Coincidentally I have just been reading Andrew Duncan's marvellous collation of four different pieces on Hill in a recent Angel Exhaust blogpost. In the context of Canaan, a volume excoriating against the "slither-frisk" of Thatcherite privatisation and social division, this sentence of Duncan's rings particularly true in our current climate:
"My country sometimes appears like a vast refugee camp, without shared symbolic structures, patrolled by officers alien to their subjects; any rebel who can talk convincingly for five minutes can achieve more following and reputation than the camp authorities."
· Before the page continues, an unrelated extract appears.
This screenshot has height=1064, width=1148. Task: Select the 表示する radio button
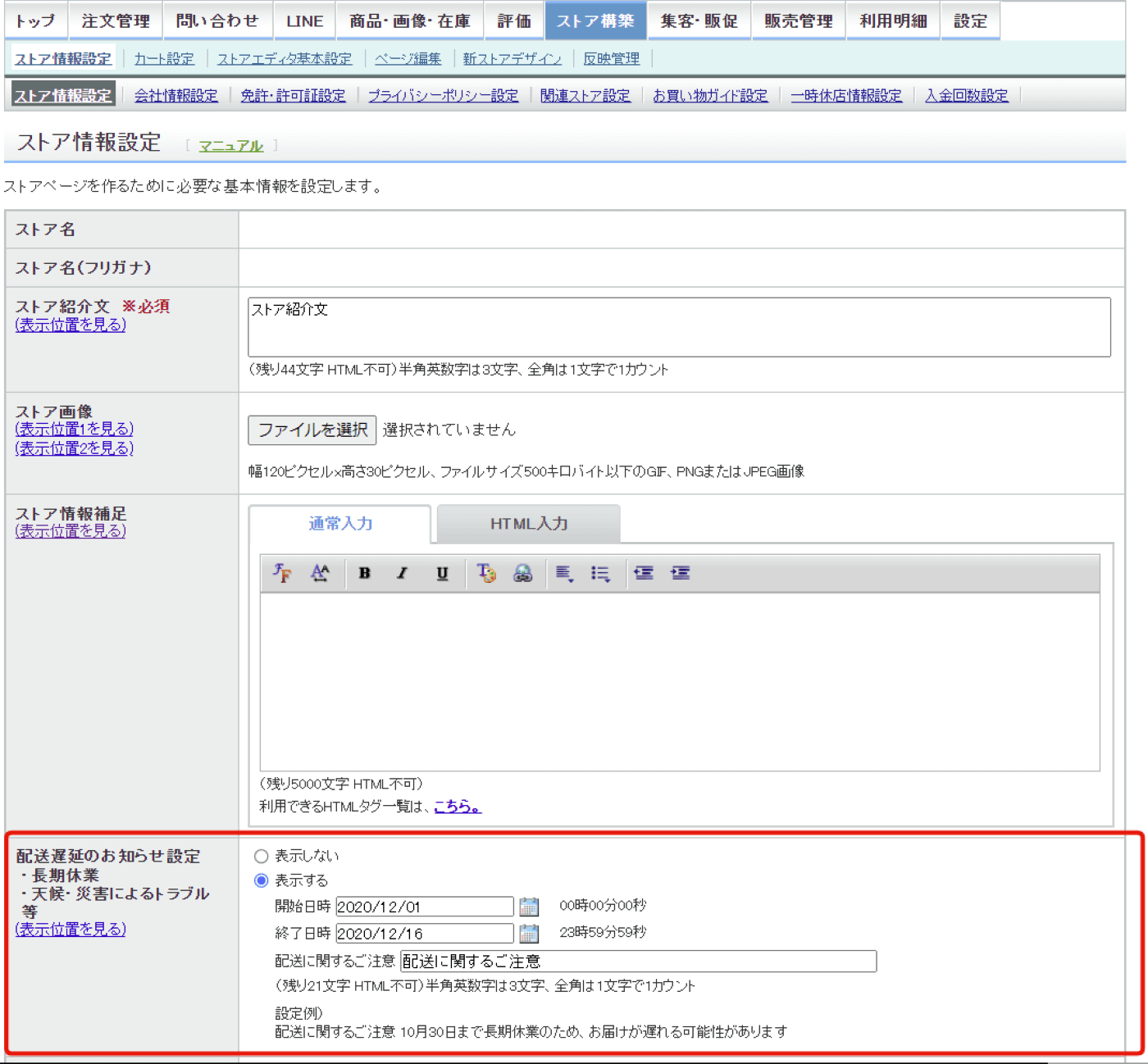(262, 880)
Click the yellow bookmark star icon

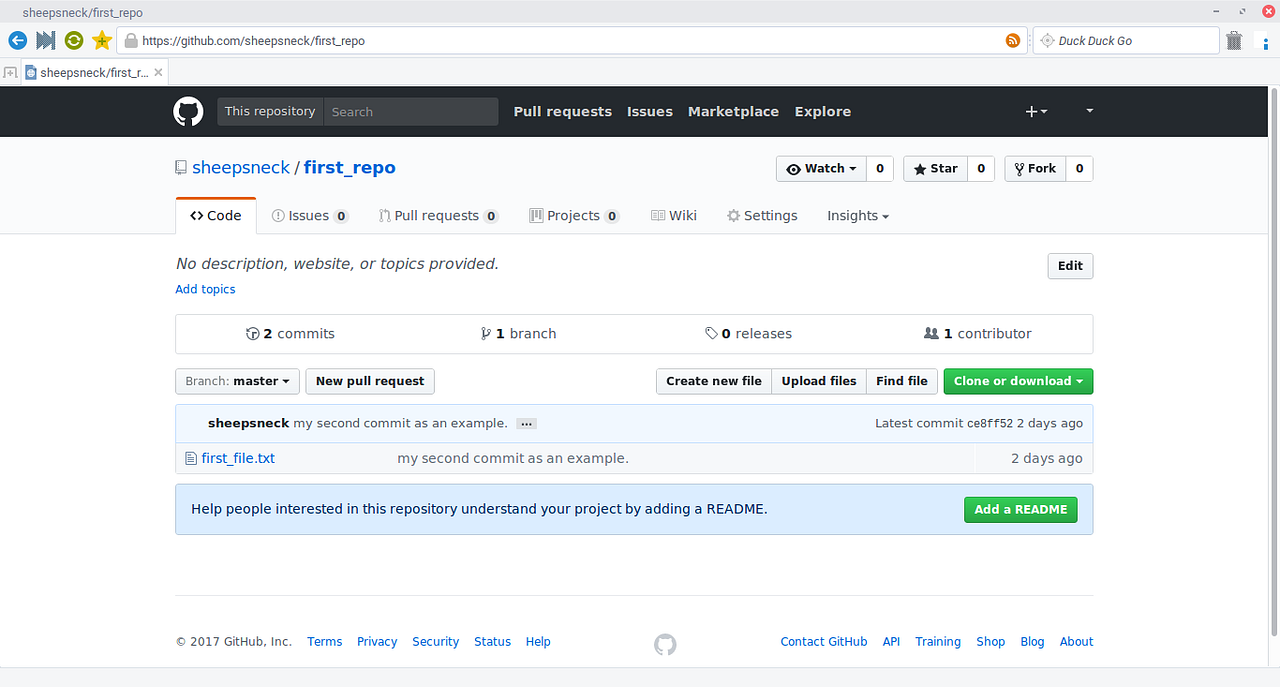(100, 40)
Then, in his discussion of A Treatise of Civil Power, Duncan reminds us of the magnitude of Hill's poetic accomplishment and the unparalleled manner in which he has gone from the highly-wrought, hard-won density of his early works to the far more free-ranging and prolific later books, an arc incredible both for its consistency and its diversity:
"At the outset, at his virtuosic debut, Hill wrote in a cloud of doubt which was equated with the ebbing of the Anglican consensus, letting poetry survive into a new era of autonomy and anxiety. Later, he represented rectitude as far as it was possible in a society based on possessive individualism. Hill's poetry was not hedonistic like some others: he wanted to reach an ethical solution, not wallow in emotions while retarding an outcome to the problem. There is a link between the scrupulousness of his work up to 1971 and the anxiety which, in common opinion, cut the flow of his creativity in the following decades. The master of painstaking truth was seemingly shaving grains off the judgement until there was no pattern left to record. The revival of Hill’s career was astounding not because his work of 1953 to 1993 had not been wonderful, but because his new found creativity and enthusiasm were near miraculous."